EXERCISE>
Exercise in exact copying: restate word for word only the lines below from the one containing "Click the Show viewport button" through the one containing "Given: Click zoom-in", omitting any pictures.

DATASET CONTENT>
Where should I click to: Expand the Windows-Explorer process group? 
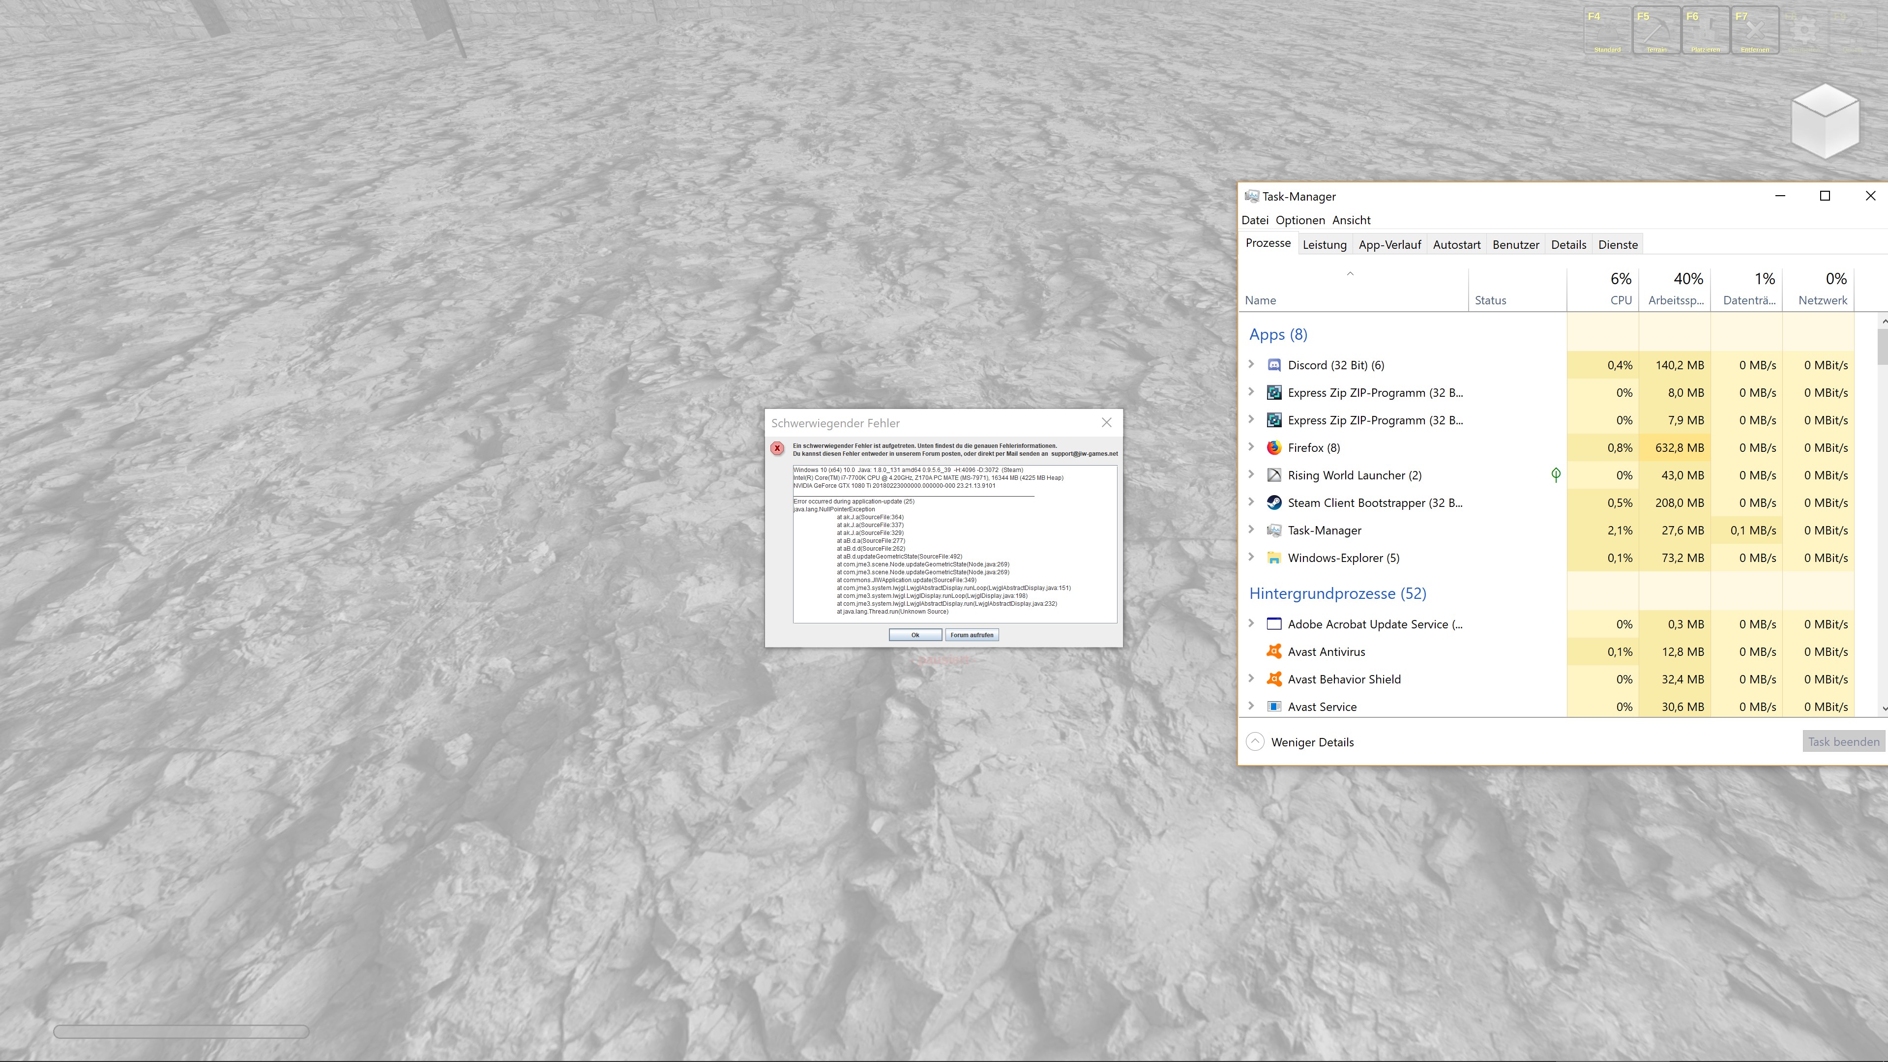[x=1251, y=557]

--

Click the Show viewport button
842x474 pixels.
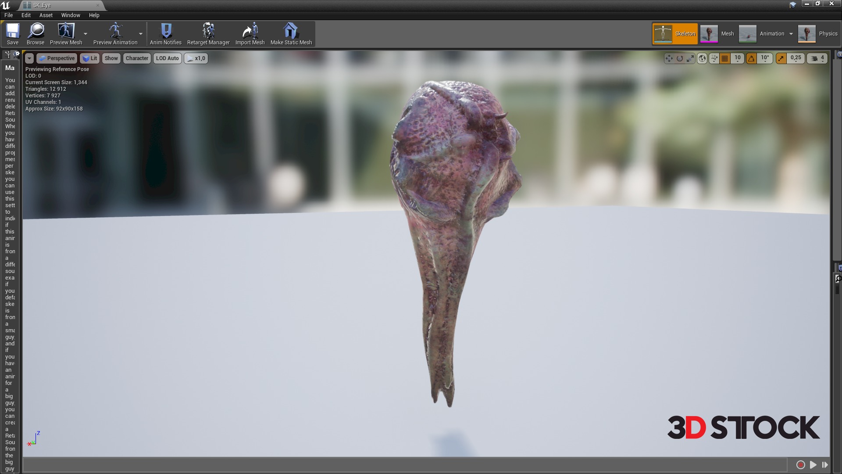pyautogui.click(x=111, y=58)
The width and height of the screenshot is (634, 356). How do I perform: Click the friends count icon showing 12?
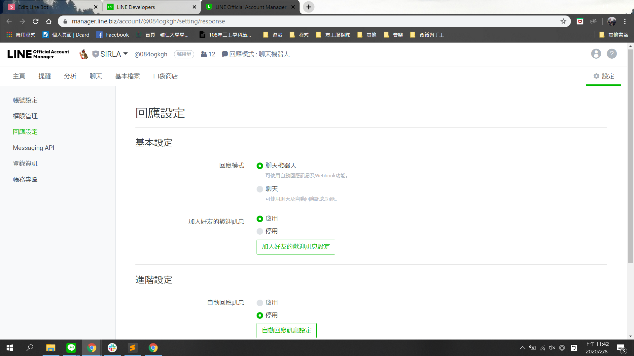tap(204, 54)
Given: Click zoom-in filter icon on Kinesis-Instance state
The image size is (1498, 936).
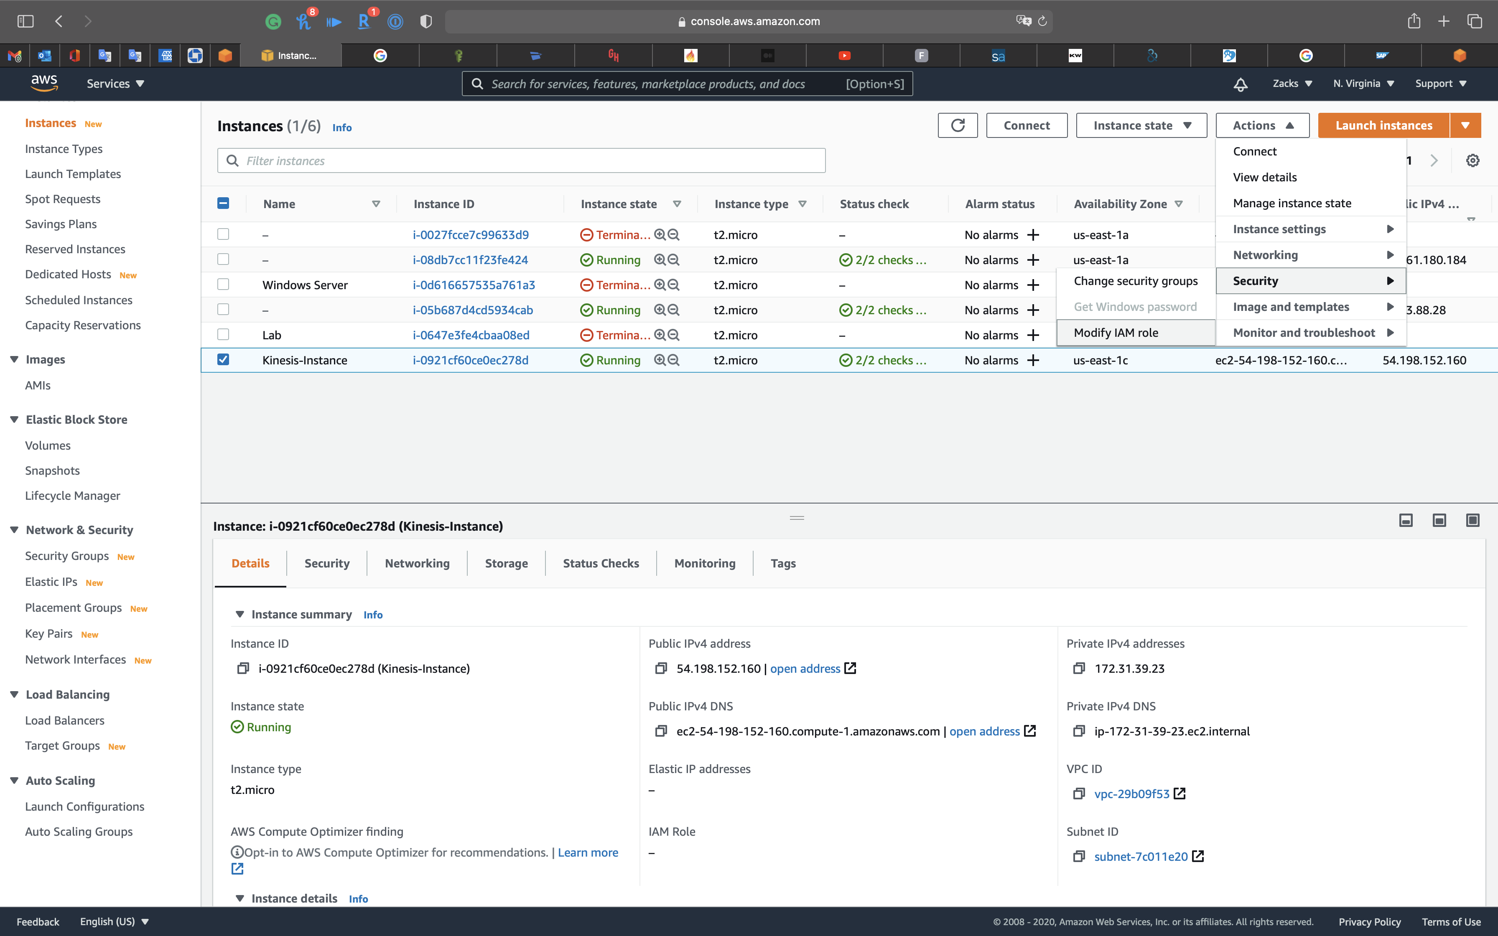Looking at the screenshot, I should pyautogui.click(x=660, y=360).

---

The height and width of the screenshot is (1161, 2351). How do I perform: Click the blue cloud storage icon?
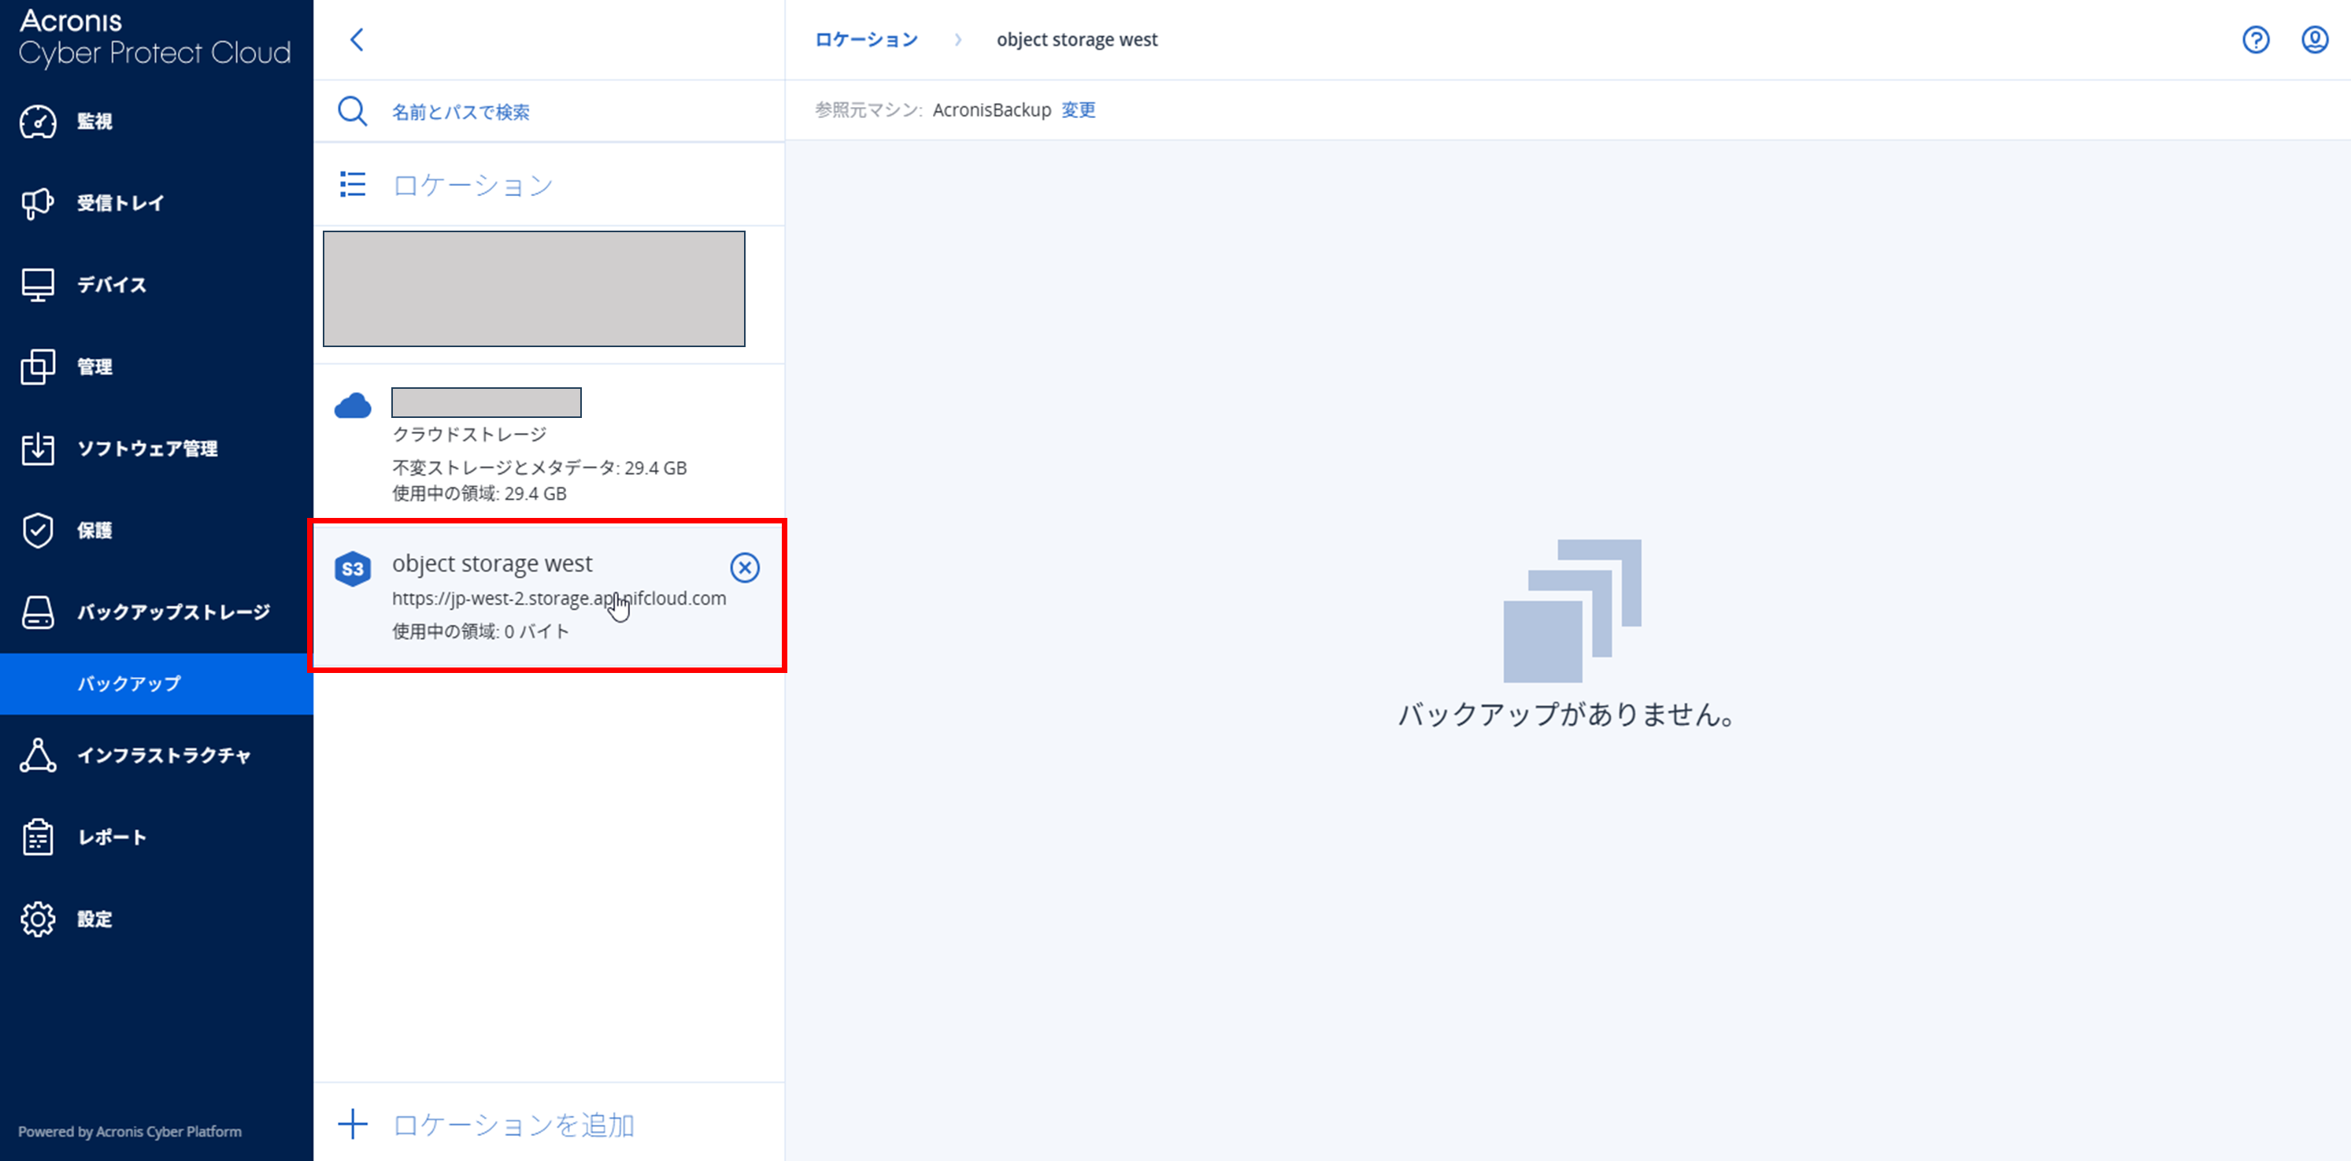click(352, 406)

RESULT BELOW>
Click the Show viewport button
842x474 pixels.
pyautogui.click(x=111, y=58)
The width and height of the screenshot is (634, 356). How do I perform: Click the friends count icon showing 12?
tap(204, 54)
Given: Click zoom-in filter icon on Kinesis-Instance state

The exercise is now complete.